Going to India was truly a first for me, in every aspect; first visit to India, first tuberculosis (TB) vaccine conference, and first interaction – even remotely - with the patient aspect of infectious diseases. I have been a “lab rat” my entire scientific life, with a focus on HIV/AIDS. With the prospect of visiting Operation ASHA (OpASHA), a nonprofit organization that brings high quality, cost-effective TB treatment and health services to underserved populations in Indian’s urban slums and rural villages, I was excited to finally get a glimpse of the human impact of our TB research and development work and really make this “first” count.
I knew very little about India, other than what I’d gleaned from pop culture and a few high school history classes: Siddhartha, The Namesake, Slumdog Millionaire. I had some images and impressions: the gold and magnificence of the palaces, the poverty and the overcrowded cities, the wisdom of Mahatma Gandhi. A vast land of incredible contrasts, with immense potential and challenges.
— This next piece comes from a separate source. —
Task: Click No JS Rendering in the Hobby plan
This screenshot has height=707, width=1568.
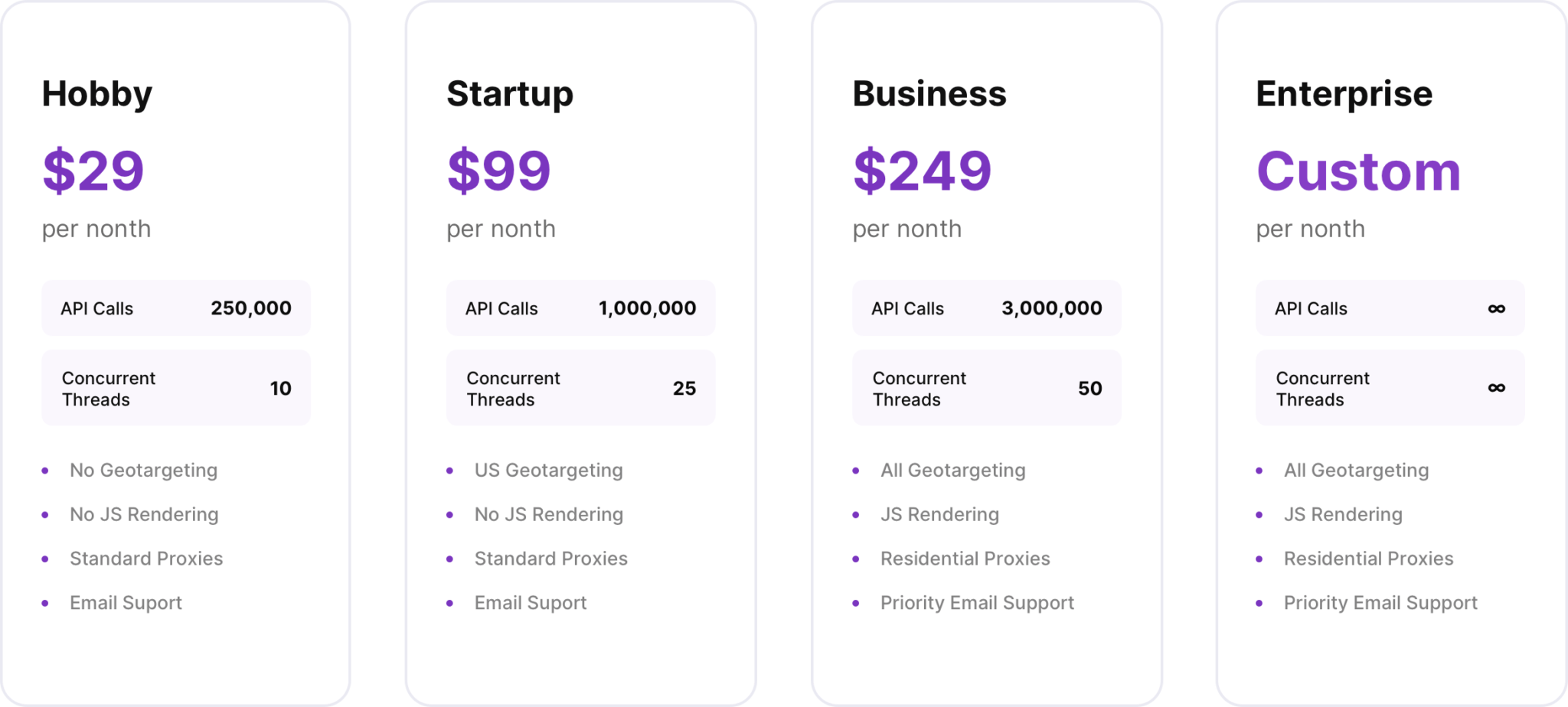Action: tap(144, 515)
TB is one of those many challenges. Before joining a TB vaccine research organization a little over a year ago, I was under the impression that TB was a disease of the past. I was shocked to learn that the World Health Organization declared a global health emergency in 1993, and that TB is now the top infectious disease killer worldwide. The latest WHO data shows that TB kills 480,000 to 500,000 Indians every year. The only vaccine available is almost 100 years old and hasn’t been successful in stopping the TB epidemic.
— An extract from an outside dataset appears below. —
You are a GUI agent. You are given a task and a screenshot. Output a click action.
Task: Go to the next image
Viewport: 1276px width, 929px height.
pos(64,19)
Our visit to OpASHA was scheduled after three intense days of scientific presentations and work discussions on TB vaccine research. A bus picked us up at the hotel and after an hour drive we reached the Delhi slum where one of the clinics was located. The streets were narrow, too small for even a smart car. People were friendly and curious as we walked, following our guide to the tiny clinic building. There, in the street, our guide started explaining that OpASHA was founded in 2006 to reach communities of patients with limited hospital access. They employ community health workers that are involved in and often from those same communities, and understand the needs of the population. Each health worker goes through a standardized training covering TB prevention and treatment, as well as dealing with the stigma associated with TB.
Health workers also get a tablet equipped with software developed to monitor TB patients, such as eCompliance, an app that works in conjunction with a fingerprint reader or an eye scanner to help track when a patient takes TB medication or alert health workers when a dose is missed. Or the eDetection system, an algorithmic questionnaire designed to track down and diagnose people who may have been exposed to someone already diagnosed with TB. By arming locally trusted health workers with the latest technology, OpASHA can reach patients that would otherwise go undiagnosed, untreated, and ultimately forgotten.
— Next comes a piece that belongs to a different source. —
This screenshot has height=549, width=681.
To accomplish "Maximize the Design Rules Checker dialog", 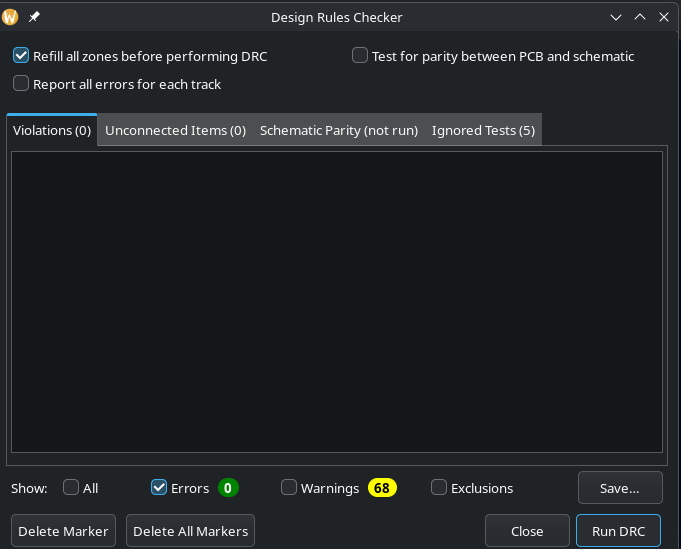I will (640, 17).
It was there in the crowded streets that I really started to understand just how critical innovation is to the more than 10 million people who will get TB every year. The work my colleagues and I are doing in TB research and development has tremendous impact on the ground, in communities where people need it most. But funding for critical new tools, especially a new, more effective vaccine, is astoundingly inadequate. Without continued investment in the “lab rats” who dream up and test better drugs, diagnostics and vaccines, we will not be able to reach the millions suffering from TB, and we will not stop this disease.
As we arrived back at the hotel, exhausted and nauseous from the hair-raising bus ride through Delhi traffic, I felt so overwhelmed by the immense challenges ahead in the fight against TB. But I also felt hopeful: OpASHA is just one small example of the potential impact of the next big idea. I hope the world does everything it can to keep those big ideas coming.
Agnes Chenine is a Senior Scientist at Aeras.